De Bellard ME, Rao Y, Bronner-Fraser M - J. Cell Biol. (2003)

Bottom Line: Accordingly, only trunk neural crest cells express Robo receptors.Conversely, exposure to soluble Slit2 significantly increases the distance traversed by trunk neural crest cells.These results suggest that Slit2 can act bifunctionally, both repulsing and stimulating the motility of trunk neural crest cells.
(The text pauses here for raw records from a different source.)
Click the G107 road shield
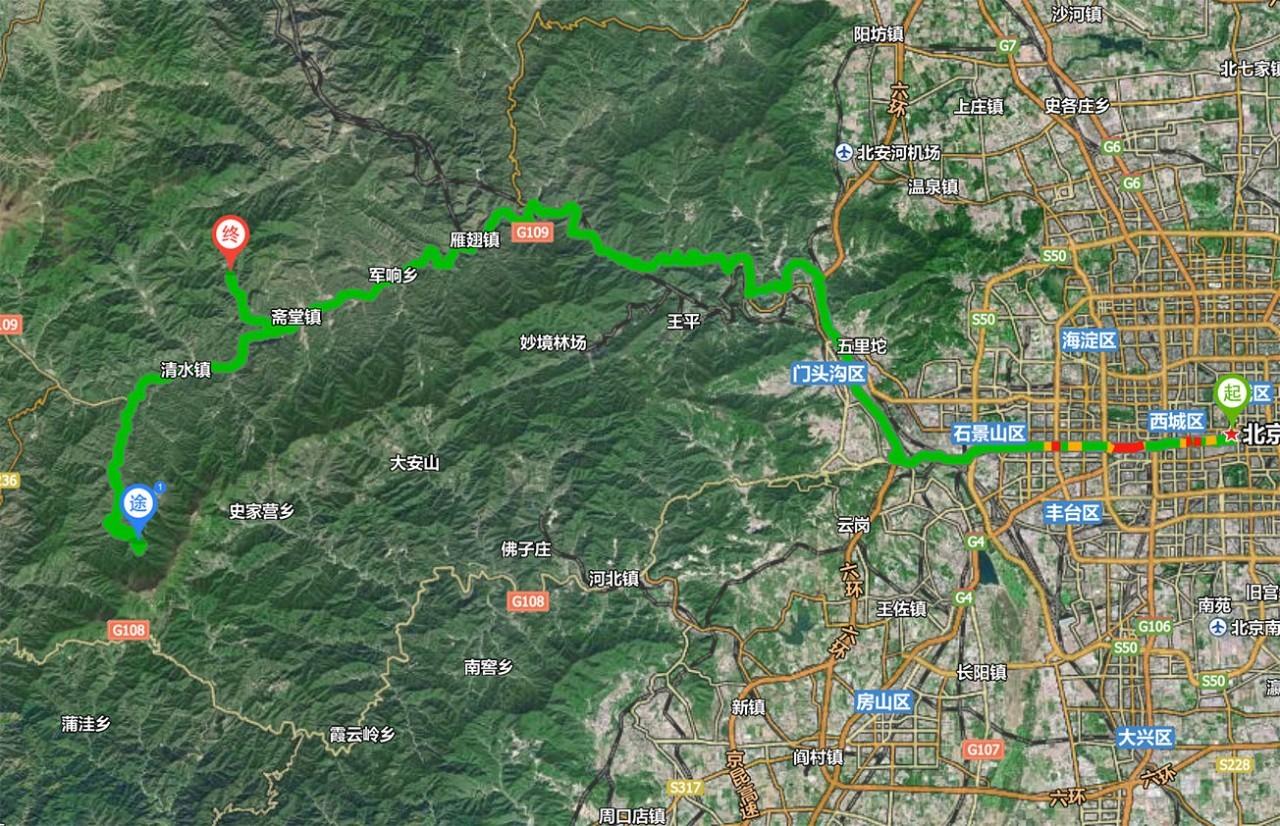The height and width of the screenshot is (826, 1280). click(984, 748)
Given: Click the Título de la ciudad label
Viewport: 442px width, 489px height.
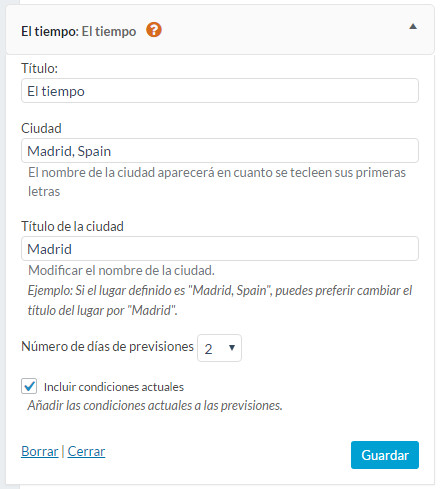Looking at the screenshot, I should click(72, 226).
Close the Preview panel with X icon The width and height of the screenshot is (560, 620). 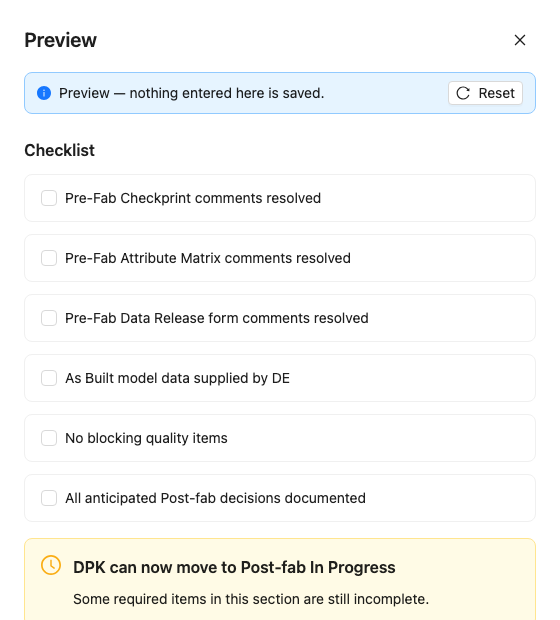tap(520, 40)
View Article: PubMed Central - PubMed

Affiliation: Division of Biology, California Institute of Technology, Pasadena, CA 91125, USA.

ABSTRACT
Neural crest precursors to the autonomic nervous system form different derivatives depending upon their axial level of origin; for example, vagal, but not trunk, neural crest cells form the enteric ganglia of the gut. Here, we show that Slit2 is expressed at the entrance of the gut, which is selectively invaded by vagal, but not trunk, neural crest. Accordingly, only trunk neural crest cells express Robo receptors. In vivo and in vitro experiments demonstrate that trunk, not vagal, crest cells avoid cells or cell membranes expressing Slit2, thereby contributing to the differential ability of neural crest populations to invade and innervate the gut. Conversely, exposure to soluble Slit2 significantly increases the distance traversed by trunk neural crest cells. These results suggest that Slit2 can act bifunctionally, both repulsing and stimulating the motility of trunk neural crest cells.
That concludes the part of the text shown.